R-Group Decomposition highlighting made easier (and exposed to JS)¶

This work was inspired by a popular 2021 RDKit blog post by Greg,

https://greglandrum.github.io/rdkit-blog/posts/2021-08-07-rgd-and-highlighting.html

which was about highlighting R groups extracted through R-group decomposition on the original molecule.
The Datagrok team wished to include this sort of visualization in their web application for data analysis, but the original code written by Greg was a Python implementation relying on many molecule- and atom-level access function which are not exposed to RDKitJS.
Even more importantly, R group decomposition itself was not yet exposed to RDKitJS.

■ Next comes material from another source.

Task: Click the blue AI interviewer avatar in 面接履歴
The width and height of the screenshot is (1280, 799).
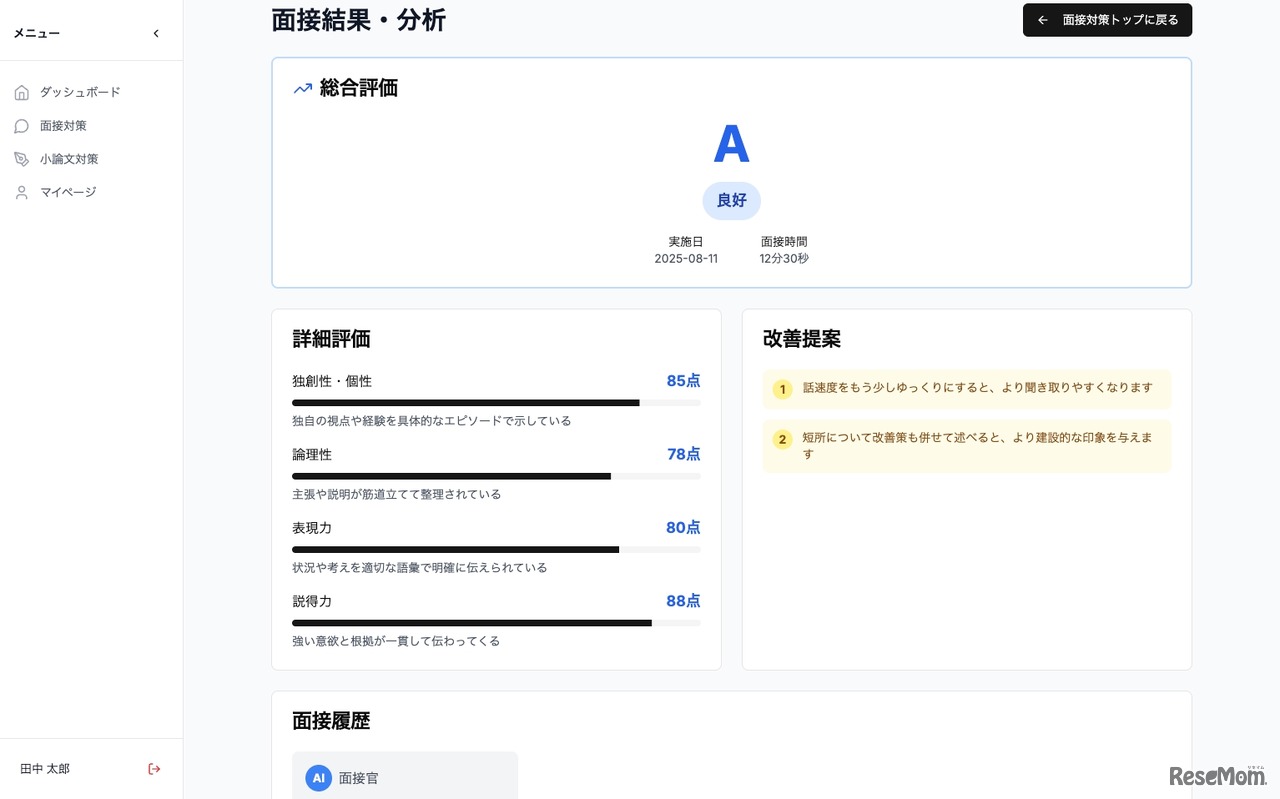Action: (x=317, y=778)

This Jupyter notebook demonstrates that the R-group highlighting is much easier to achieve from Python than it was originally thanks to dedicated functionality which I have implemented in the RDKit core.

In [1]:
import os
from io import StringIO, BytesIO
import json
import pandas as pd
import urllib.request
from rdkit import Chem
from rdkit.Chem.Draw import IPythonConsole
IPythonConsole.molSize=(450, 200)
from rdkit.Chem import rdRGroupDecomposition, rdqueries, rdDepictor, PandasTools
from rdkit.Chem.Draw import rdMolDraw2D, IPythonConsole
from rdkit import Geometry
from IPython.display import Image
from PIL import Image as pilImage
In [2]:
IPythonConsole.InteractiveRenderer.rdkitStructureRendererJsUrl = "https://unpkg.com/rdkit-structure-renderer@0.0.1/dist/rdkit-structure-renderer-module.js"
IPythonConsole.InteractiveRenderer.minimalLibJsUrl = "https://unpkg.com/rdkit-structure-renderer@0.0.1/public/RDKit_minimal.0.0.1.js"
In [3]:
IPythonConsole.InteractiveRenderer.setEnabled()
Loading rdkit-structure-renderer.js...
In [4]:
import rdkit
print(rdkit.__version__)
2024.09.1pre
In [5]:
cdk2_rgd_dataset = "cdk2_rgd_dataset.csv"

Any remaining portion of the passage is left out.